Questions, answered straight

Can you really get scurvy from a food storage diet?

Yes, if the store is built only on staples like wheat, rice, and beans. Those carry essentially no vitamin C (USDA FoodData Central), and humans cannot make or store much of it, so a near-zero intake can bring on scurvy after about one to three months (NIH StatPearls). Historical scurvy came from exactly this: diets of grain and salted meat with nothing fresh. The fix is adding a steady vitamin C source, not eating less grain. This is general information, not medical advice.

How much vitamin C do I need to prevent scurvy?

Clinical guidance notes that as little as about 10 mg of vitamin C a day is enough to prevent and treat scurvy, roughly a couple of bites of potato. For overall health the target is higher: the NIH sets about 90 mg a day for adult men and 75 mg for women, and 90 mg is the Daily Value on labels. So about 10 mg keeps scurvy away and about 75 to 90 mg is the full health goal. Smokers need more.

Which stored foods have vitamin C?

Several storable crops carry real amounts. Potatoes have about 20 mg per 100 g raw and store for months in a cool cellar; cabbage runs about 36 mg per 100 g and keeps some of that as sauerkraut; butternut squash offers about 20 mg per 100 g; and home-canned tomatoes retain some (raw tomato about 14 mg per 100 g). Onions, rutabaga, and turnips add small amounts. Figures are from USDA FoodData Central.
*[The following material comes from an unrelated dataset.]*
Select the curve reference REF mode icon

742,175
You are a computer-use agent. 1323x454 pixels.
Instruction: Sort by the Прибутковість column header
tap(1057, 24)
Does canning destroy vitamin C?

It lowers it. Vitamin C is fragile and broken down by heat, air, and light, so the heat of canning and the warm air of drying both cut the vitamin C a food started with, and it keeps slowly dropping in storage, consistent with National Center for Home Food Preservation guidance. Preserved produce still helps, but lean on cool-cellared roots, cabbage, and fresh sauerkraut for your steady vitamin C, and consider a shelf-stable supplement as a backup.

Can sprouting prevent scurvy?

Sprouting is a solid backup. When dry seeds and beans sprout they generate vitamin C the dry seed did not have, which is why sprouted beans were used against scurvy on long voyages. Rinse storage-safe seeds like mung beans or lentils twice a day and most sprout in three to five days, giving you a fresh vitamin C source with no garden. Use clean water and safe sprouting practices. This is general information, not medical advice.